Who's Minding The Store?

Last week I heard Thomas Frank, author of The Wrecking Crew speak. Frank, who has a Ph. D. from the University of Chicago in history and writes a weekly column in The Wall Street Journal, is a fabulous speaker. In this latest work he outlines how the conservative system of governance is so deeply entrenched in Washington that is going to take more than just the election of a "liberal" to "fix" things.

One of his big bones of contention is the lack of government oversight (i.e. deregulation) in so many industries and certainly last week on Wall Street played out his concern that no one is indeed "minding the store." Other areas in which this is equally apparent are the airline industry in which "oversight" is exceedingly lax (remember those routine maintenance issues recently in the news?), the Department of the Interior in which key government officials were literally found "in bed" with representatives from the oil companies and the Department of Agriculture (need I say more than "downer cows" and spinach?).

Frank's thesis is that these oversight jobs are handed out to cronies--most of whom have direct ties to the industries they are supposedly policing. Hardly impartial and as we have seen, hardly effective, especially when substantial profits can be made if they just change the rules.

So it was with great trepidation that I read about the government's plan to consider the sale of genetically engineered animals as food. A Boston area company called Aqua Bounty Technologies is banking on winning government approval for its faster-growing salmon and hopes to market it by 2011.

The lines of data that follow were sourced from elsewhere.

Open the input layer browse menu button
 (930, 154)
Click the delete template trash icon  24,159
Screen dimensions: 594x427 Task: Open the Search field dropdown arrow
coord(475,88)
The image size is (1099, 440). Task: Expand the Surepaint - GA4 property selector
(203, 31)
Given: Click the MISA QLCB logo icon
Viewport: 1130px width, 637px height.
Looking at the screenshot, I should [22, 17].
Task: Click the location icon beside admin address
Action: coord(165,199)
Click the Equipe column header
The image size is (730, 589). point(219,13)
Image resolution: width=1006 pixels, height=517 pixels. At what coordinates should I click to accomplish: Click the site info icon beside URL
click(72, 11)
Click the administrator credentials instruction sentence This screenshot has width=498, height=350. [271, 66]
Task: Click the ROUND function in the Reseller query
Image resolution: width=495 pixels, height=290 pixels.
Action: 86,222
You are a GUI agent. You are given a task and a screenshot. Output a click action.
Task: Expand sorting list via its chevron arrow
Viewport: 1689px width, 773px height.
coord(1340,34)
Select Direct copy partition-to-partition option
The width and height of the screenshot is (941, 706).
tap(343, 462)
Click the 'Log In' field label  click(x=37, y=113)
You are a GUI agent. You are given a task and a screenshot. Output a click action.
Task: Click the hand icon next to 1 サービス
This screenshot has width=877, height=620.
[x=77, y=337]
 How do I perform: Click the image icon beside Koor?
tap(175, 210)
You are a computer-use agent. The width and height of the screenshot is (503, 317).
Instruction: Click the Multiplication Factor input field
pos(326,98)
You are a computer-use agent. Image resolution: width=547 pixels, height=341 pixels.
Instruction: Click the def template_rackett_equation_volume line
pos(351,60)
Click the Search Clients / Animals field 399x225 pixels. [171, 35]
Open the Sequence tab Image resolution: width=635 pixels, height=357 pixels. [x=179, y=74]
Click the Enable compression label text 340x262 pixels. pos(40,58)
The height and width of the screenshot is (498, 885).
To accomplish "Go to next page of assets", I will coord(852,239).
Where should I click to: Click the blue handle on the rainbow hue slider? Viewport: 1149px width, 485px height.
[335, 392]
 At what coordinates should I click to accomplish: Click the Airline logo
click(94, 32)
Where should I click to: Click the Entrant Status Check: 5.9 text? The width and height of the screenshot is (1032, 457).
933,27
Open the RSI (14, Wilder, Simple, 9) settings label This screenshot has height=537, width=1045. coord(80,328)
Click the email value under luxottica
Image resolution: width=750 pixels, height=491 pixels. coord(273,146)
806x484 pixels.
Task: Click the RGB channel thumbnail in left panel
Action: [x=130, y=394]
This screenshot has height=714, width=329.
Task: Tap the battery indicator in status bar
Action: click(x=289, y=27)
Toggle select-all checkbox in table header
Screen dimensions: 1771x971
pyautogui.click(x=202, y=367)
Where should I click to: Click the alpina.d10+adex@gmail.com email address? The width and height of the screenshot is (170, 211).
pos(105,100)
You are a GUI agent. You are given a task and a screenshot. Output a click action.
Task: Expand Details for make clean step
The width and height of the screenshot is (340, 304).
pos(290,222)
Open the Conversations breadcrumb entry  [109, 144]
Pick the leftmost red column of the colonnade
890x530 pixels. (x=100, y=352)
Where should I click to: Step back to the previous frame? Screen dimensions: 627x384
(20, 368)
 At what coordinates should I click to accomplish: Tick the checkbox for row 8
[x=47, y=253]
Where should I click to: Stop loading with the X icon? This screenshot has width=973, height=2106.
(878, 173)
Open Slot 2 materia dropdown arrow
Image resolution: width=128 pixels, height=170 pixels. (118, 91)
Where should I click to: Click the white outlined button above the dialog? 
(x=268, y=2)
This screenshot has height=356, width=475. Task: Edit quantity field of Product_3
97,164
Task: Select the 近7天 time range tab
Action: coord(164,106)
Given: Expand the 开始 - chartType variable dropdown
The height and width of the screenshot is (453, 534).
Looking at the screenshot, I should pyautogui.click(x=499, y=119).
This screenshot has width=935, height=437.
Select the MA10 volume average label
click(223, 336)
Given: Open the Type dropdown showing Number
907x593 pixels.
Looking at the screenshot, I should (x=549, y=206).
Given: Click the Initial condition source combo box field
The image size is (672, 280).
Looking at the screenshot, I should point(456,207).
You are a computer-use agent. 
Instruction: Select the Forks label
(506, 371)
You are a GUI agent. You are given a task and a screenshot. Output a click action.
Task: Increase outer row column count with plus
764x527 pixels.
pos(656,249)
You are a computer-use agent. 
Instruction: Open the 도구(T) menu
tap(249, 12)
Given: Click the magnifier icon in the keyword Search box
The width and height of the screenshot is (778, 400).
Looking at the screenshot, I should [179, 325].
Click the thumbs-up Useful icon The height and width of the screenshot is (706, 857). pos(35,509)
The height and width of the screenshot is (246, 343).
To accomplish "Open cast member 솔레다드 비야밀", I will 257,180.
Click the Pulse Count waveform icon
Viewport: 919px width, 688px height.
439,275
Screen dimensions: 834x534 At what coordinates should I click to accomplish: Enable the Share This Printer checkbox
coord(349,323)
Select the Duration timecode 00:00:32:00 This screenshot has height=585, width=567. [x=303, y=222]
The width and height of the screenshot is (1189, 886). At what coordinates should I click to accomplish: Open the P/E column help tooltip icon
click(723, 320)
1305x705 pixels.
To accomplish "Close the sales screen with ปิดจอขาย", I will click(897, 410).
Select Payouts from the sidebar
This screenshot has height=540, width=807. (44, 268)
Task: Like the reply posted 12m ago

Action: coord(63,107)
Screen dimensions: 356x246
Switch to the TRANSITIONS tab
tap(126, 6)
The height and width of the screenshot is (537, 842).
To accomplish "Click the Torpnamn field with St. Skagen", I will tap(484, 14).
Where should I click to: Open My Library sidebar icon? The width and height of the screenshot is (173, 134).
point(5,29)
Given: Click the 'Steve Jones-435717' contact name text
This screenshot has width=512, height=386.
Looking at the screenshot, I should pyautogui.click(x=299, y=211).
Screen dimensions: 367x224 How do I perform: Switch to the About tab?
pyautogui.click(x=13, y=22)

Now I don't know about you, but I want anything that has been genetically altered to grow faster, stronger and more disease resistant to be labeled as such and more importantly I want to know who is doing that labeling. Even more importantly I want to be sure that lobbyists from these genetically altered food source companies are not paying off the scientists at the FDA and then grocery store executives to gain shelf space. And most importantly I want PROOF (as in long-term studies) that this stuff is SAFE to consume. Never mind what would happen if God forbid, a genetically engineered animal started to reproduce with one that wasn't?

"They are talking about pigs that are going to have mouse genes in them and this is not going to be labeled?" said Jean Halloran, director of food policy for Consumers Union, publisher of Consumer Reports magazine. "We are close to speechless on this."

I guess nothing surprises me anymore, especially nothing that has to do with making a profit. And as long as the oversight committee is predominantly overseeing what goes into their own pockets, we are not going to be safe from anything.

A few years ago we had a terrible storm that rendered us powerless for over four days. It was horrible. We couldn't take a shower or flush a toilet--never mind the food in our freezer that went bad. In the aftermath, we got a generator so that we would not be dependent on the power company to exist. That's when I got this great idea to somehow divest ourselves from everything else on which we were dependent--cable, water, you get the picture.

Of course, it was a fantasy, and an impossible one at that, but there are times when I wish it wasn't so.